PHARMACOVIGILANCE: THE BACKBONE OF DRUG SAFETY WITH SPECIAL REFERENCE TO THE MONKEYPOX VIRUS

Himanee Takzare and * Dr. D. K. Jain

ABSTRACT

Pharmacovigilance is essential for guaranteeing the safety and effectiveness of vaccines and treatments, especially during the monkeypox crisis. Since monkeypox has recently spread outside of endemic areas, it is imperative to employ antivirals such as Tecovirimat and Brincidofovir as well as immunizations like Modified Vaccinia Ankara (MVA-BN, JYNNEOS) as soon as possible. These emergency therapies require robust post-marketing surveillance to detect adverse drug reactions (ADRs) and ensure public safety. Some challenges include a lack of real-world safety data, inconsistent global reporting methods, and underreporting of ADRs.
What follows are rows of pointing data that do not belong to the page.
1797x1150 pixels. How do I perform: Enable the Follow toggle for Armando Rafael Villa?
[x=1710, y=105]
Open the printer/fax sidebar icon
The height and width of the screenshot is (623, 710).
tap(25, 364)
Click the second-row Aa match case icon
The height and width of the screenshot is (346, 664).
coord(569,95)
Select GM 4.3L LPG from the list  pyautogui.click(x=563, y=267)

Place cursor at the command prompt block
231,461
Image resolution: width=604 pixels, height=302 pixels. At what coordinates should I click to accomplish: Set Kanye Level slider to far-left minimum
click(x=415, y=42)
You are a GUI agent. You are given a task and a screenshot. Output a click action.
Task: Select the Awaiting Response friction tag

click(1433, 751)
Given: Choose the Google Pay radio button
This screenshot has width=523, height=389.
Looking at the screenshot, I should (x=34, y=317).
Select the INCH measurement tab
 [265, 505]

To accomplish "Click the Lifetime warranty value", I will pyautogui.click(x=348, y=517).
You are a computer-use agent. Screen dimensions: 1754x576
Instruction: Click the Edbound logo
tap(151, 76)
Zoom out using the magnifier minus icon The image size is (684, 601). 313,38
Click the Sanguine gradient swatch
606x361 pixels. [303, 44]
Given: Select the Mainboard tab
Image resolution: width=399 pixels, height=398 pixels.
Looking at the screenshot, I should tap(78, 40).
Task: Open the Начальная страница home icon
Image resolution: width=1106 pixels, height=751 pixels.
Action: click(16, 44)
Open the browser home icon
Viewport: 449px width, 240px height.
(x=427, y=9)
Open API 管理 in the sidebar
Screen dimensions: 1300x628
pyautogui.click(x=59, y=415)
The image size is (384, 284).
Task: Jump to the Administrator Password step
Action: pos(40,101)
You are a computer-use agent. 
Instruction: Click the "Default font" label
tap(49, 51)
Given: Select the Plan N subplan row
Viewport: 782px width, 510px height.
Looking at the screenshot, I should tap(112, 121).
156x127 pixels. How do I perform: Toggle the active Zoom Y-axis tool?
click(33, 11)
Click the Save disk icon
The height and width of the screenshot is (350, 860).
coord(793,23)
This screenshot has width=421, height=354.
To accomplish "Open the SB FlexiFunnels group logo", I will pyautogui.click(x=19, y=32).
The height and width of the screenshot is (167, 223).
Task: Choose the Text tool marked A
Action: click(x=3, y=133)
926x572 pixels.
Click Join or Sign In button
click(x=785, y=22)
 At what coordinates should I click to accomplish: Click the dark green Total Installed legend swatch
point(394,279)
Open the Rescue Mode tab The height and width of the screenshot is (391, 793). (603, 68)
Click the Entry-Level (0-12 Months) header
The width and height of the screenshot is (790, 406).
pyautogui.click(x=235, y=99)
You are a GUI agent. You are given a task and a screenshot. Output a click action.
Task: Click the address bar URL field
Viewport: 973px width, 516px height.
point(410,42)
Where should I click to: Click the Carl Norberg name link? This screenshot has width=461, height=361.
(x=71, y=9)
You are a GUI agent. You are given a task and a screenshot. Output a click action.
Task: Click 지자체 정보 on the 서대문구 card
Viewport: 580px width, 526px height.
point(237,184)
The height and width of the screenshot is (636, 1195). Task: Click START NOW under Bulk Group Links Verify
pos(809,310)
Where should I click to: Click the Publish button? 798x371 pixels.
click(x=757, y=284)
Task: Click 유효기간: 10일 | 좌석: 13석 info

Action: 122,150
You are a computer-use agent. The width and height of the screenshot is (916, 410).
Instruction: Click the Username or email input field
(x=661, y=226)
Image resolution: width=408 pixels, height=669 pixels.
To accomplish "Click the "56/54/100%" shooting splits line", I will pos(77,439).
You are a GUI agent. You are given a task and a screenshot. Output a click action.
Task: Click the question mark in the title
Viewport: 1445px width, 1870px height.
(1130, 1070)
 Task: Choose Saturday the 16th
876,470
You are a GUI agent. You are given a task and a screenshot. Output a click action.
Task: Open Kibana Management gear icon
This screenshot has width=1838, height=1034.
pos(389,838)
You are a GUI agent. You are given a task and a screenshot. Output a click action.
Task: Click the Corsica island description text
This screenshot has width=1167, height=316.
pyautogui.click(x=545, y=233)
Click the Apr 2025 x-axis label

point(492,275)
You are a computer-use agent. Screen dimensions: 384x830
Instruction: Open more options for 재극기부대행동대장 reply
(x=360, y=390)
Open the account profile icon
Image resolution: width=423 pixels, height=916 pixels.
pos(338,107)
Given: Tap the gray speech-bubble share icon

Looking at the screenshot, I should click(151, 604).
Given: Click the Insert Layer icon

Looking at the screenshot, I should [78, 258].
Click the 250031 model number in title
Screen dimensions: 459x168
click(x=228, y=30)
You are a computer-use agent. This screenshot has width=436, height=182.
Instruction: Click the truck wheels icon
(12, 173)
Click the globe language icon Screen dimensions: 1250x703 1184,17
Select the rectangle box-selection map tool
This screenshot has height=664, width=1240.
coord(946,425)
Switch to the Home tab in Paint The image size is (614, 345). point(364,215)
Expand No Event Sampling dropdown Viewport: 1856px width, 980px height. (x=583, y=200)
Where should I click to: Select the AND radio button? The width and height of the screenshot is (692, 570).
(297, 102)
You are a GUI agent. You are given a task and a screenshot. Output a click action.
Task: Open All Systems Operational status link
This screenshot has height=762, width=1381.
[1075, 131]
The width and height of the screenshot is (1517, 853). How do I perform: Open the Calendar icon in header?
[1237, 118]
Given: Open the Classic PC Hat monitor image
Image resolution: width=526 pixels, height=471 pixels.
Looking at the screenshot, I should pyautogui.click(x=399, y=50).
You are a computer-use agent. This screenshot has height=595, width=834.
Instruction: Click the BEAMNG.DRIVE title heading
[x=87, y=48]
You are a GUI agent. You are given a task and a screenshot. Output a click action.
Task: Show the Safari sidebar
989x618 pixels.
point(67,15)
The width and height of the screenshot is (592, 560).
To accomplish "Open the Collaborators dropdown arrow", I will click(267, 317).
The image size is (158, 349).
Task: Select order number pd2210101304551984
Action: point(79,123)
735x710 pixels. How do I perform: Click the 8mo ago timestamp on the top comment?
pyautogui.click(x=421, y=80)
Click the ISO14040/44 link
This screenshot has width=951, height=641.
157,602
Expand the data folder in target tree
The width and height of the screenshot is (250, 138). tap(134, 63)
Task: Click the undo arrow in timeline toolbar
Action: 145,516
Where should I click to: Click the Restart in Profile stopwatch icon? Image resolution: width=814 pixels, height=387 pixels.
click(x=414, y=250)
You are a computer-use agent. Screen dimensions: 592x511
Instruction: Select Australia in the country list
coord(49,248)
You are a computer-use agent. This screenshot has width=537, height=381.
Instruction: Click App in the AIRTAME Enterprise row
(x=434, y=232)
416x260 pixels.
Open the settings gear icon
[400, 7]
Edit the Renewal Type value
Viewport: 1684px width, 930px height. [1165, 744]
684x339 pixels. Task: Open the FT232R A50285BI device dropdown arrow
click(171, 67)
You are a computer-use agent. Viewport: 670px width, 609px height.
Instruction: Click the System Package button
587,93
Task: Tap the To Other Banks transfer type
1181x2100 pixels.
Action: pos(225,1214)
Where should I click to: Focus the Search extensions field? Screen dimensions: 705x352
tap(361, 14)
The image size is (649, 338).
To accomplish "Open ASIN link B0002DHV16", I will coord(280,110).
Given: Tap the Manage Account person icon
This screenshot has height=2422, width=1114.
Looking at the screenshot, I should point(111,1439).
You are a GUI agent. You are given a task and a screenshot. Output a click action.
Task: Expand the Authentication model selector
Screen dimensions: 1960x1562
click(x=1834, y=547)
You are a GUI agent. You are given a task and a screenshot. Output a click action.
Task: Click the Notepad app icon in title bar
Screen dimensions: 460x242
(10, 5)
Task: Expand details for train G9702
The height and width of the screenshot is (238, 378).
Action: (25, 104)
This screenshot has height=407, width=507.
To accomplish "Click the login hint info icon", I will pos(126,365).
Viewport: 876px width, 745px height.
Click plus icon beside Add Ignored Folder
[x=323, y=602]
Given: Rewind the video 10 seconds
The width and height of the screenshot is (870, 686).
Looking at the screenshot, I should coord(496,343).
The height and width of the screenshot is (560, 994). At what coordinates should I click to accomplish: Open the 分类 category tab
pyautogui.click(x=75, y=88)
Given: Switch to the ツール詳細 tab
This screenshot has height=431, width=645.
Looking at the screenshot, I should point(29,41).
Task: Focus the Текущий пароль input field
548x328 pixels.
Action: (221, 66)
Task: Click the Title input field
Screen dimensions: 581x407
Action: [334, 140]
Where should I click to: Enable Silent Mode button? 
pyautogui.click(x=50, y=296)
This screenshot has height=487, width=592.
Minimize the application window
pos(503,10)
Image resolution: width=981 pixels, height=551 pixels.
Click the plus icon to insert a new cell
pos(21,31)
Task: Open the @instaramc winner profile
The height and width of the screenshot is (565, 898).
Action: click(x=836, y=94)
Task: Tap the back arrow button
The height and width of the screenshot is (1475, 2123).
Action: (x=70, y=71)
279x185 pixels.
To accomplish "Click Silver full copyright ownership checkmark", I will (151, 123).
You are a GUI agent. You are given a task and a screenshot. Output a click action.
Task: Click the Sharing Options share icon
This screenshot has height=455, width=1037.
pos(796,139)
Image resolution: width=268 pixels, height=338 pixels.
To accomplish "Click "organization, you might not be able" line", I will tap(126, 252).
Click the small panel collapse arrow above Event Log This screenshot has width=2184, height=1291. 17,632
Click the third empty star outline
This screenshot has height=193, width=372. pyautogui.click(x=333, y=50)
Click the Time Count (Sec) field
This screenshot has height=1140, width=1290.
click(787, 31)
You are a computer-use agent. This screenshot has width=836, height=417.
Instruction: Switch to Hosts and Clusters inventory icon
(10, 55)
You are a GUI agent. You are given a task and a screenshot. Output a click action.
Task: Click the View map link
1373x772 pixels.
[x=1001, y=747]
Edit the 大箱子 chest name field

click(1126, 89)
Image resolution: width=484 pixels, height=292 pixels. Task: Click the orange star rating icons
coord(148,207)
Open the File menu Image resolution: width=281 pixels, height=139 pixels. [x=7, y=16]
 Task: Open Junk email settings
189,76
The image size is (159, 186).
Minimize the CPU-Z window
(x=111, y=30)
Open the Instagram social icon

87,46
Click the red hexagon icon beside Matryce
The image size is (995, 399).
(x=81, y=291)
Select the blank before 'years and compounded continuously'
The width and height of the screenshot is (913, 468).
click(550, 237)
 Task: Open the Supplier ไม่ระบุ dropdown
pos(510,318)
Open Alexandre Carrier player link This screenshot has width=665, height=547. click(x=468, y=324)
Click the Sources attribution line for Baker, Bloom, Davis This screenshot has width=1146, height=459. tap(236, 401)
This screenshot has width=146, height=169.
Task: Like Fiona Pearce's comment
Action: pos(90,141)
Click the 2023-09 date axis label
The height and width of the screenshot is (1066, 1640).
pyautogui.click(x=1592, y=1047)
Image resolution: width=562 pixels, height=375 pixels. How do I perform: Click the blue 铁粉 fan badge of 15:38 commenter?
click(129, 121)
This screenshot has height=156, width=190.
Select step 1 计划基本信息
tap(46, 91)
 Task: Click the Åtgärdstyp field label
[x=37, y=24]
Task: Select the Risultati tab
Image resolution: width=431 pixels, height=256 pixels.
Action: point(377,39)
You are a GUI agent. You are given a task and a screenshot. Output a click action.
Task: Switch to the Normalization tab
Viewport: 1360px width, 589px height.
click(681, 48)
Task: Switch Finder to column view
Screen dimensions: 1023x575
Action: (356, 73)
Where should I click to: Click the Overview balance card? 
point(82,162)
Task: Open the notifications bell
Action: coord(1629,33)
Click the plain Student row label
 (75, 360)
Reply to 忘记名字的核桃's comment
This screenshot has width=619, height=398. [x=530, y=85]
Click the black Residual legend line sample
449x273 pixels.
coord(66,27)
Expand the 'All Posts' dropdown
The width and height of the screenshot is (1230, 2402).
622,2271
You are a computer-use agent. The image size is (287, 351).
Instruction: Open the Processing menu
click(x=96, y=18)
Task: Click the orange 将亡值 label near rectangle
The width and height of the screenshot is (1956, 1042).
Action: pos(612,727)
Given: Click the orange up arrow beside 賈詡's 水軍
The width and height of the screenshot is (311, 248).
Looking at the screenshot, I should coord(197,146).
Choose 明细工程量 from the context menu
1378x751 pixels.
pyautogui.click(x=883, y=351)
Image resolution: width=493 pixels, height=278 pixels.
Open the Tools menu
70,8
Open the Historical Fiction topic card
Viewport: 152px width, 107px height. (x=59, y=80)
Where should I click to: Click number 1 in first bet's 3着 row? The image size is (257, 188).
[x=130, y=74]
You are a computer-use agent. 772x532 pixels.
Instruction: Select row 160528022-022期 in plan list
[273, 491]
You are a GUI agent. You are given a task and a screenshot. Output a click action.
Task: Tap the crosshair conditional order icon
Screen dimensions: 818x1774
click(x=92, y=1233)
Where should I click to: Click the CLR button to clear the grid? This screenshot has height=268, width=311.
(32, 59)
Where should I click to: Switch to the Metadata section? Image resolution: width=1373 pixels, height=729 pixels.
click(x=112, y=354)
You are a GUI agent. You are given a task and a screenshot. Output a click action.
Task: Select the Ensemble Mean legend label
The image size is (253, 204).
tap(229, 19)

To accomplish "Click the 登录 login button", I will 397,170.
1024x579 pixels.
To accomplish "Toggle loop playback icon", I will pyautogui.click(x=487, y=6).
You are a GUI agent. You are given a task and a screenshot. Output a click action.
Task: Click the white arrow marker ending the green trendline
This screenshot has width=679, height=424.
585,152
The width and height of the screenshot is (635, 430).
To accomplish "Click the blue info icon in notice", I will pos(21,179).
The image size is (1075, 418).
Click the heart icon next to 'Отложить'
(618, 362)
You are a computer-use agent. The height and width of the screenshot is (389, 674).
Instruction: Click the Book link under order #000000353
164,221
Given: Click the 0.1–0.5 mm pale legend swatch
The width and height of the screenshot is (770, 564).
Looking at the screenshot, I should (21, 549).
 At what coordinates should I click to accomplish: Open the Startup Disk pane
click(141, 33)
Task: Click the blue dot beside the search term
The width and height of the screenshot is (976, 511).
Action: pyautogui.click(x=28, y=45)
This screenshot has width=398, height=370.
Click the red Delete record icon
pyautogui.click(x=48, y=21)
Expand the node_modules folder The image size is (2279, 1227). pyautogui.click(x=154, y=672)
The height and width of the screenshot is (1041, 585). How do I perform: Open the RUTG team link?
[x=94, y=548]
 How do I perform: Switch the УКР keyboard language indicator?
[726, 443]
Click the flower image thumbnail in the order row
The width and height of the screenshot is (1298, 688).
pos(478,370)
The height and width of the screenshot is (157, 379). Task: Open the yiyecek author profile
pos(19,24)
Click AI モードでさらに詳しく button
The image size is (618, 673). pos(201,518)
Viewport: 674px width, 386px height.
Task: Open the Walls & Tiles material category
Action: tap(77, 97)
Pharmacovigilance supports regulatory compliance, aids in risk-benefit evaluations, and encourages public health communication in the fight against vaccine reluctance and misinformation. International collaboration, particularly between the FDA, EMA, and WHO, is necessary to harmonize reporting standards and exchange safety data. Furthermore, advanced technologies like artificial intelligence and big data analytics, which allow for the early detection of safety signals, enhance pharmacovigilance capabilities. This analysis highlights pharmacovigilance's critical role in safeguarding public health and managing the monkeypox outbreak through continued monitoring and international cooperation.

Keywords: Pharmacovigilance, Monkeypox, Vaccine Safety, Adverse Drug Reactions, Public Health, Regulatory Compliance.